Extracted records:
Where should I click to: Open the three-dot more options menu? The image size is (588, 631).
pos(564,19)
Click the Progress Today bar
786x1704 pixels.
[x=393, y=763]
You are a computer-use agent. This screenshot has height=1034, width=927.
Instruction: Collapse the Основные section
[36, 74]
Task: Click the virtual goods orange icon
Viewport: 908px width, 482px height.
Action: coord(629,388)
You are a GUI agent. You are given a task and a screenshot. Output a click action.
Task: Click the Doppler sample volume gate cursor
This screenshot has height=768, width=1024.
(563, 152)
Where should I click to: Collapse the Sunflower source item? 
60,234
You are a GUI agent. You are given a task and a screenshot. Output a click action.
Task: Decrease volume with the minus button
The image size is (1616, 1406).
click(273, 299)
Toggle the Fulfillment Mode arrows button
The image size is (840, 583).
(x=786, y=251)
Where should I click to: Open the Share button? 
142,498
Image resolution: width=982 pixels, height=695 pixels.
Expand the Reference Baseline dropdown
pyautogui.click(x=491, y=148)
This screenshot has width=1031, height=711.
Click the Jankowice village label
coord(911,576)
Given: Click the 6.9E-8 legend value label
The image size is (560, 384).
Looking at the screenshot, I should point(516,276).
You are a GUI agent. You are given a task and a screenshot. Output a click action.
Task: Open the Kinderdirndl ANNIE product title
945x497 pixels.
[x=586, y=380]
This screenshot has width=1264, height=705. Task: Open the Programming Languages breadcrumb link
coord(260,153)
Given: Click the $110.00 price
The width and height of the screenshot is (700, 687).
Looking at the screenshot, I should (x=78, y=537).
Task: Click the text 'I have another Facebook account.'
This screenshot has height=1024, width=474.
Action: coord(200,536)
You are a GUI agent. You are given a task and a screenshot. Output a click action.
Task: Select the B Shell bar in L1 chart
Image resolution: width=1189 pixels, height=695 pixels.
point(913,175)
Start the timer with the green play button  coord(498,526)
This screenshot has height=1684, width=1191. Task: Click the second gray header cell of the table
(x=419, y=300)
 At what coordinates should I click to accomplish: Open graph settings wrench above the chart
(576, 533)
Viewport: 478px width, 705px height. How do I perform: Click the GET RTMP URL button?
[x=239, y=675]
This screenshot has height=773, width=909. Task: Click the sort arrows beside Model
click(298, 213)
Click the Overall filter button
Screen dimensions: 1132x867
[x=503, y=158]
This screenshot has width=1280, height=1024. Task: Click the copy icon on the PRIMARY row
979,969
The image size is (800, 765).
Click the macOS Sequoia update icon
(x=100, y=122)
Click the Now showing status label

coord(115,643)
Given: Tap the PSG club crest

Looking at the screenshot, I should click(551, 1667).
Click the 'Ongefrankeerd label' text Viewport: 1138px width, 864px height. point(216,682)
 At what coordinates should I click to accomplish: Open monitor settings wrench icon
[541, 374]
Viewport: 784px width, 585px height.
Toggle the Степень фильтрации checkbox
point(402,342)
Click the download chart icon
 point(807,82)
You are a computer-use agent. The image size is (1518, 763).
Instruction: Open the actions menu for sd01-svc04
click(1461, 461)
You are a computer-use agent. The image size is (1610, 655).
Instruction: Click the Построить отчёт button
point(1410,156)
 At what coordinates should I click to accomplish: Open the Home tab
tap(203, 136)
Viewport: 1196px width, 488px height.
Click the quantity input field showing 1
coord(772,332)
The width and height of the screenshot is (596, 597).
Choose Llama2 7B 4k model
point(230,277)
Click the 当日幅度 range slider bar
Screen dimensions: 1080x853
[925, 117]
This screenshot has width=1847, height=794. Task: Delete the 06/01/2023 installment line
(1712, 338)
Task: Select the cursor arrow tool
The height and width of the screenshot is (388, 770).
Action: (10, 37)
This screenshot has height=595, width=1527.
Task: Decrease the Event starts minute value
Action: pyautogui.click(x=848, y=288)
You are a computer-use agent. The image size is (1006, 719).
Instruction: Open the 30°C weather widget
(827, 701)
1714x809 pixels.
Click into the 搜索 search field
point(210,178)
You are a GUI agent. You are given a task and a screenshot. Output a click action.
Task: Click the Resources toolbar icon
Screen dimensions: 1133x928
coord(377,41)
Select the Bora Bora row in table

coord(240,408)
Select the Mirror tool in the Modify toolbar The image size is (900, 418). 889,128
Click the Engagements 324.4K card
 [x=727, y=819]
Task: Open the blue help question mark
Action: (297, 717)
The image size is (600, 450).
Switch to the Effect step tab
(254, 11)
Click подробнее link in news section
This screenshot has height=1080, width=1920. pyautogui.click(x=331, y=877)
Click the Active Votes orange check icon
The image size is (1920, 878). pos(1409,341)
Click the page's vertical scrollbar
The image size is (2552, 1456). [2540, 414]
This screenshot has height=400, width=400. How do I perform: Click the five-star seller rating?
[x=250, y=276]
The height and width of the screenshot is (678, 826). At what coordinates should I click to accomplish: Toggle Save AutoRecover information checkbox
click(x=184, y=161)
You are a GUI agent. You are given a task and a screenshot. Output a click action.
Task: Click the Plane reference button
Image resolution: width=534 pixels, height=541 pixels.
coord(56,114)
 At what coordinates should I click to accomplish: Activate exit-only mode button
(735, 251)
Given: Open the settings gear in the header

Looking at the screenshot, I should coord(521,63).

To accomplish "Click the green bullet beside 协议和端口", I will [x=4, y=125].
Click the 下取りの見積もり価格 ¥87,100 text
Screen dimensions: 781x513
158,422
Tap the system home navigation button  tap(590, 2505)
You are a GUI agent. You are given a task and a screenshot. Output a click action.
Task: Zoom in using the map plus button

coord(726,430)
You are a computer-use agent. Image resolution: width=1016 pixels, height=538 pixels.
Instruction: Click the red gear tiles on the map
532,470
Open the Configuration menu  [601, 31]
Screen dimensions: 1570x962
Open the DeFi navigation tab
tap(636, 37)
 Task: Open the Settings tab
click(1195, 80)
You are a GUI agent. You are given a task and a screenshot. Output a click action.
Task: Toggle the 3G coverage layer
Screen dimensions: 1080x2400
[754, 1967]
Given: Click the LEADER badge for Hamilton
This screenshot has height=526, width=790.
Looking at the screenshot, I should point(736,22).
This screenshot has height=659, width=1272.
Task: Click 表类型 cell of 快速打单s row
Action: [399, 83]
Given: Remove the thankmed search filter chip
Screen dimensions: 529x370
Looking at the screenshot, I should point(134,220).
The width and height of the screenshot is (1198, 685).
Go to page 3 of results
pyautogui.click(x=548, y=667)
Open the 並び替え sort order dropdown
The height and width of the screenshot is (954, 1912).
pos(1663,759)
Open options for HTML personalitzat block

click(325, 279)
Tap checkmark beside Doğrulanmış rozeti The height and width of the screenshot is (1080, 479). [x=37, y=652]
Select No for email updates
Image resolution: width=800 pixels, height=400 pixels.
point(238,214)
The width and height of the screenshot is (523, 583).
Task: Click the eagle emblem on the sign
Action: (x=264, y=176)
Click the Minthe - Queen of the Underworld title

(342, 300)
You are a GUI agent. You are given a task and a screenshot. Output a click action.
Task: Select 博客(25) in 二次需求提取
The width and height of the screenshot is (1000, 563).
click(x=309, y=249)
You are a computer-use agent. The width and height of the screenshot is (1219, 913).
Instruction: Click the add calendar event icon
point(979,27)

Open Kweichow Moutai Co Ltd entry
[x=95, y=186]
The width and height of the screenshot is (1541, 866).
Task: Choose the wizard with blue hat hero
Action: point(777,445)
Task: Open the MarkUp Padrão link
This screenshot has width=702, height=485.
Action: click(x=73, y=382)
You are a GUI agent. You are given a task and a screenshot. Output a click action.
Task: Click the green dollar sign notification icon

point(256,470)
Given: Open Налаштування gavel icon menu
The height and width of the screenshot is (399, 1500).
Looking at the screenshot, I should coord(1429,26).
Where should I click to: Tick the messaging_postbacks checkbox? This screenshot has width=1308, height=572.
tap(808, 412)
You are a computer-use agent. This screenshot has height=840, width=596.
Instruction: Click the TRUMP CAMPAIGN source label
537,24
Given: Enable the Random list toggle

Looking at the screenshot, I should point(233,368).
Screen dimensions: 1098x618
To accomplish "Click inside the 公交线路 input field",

WORK REQUEST: Look for the string "cursor" in the entries above. Copy every line that has it.

OUTPUT FOR THIS EXERCISE:
Task: Click the Doppler sample volume gate cursor
Task: Select the cursor arrow tool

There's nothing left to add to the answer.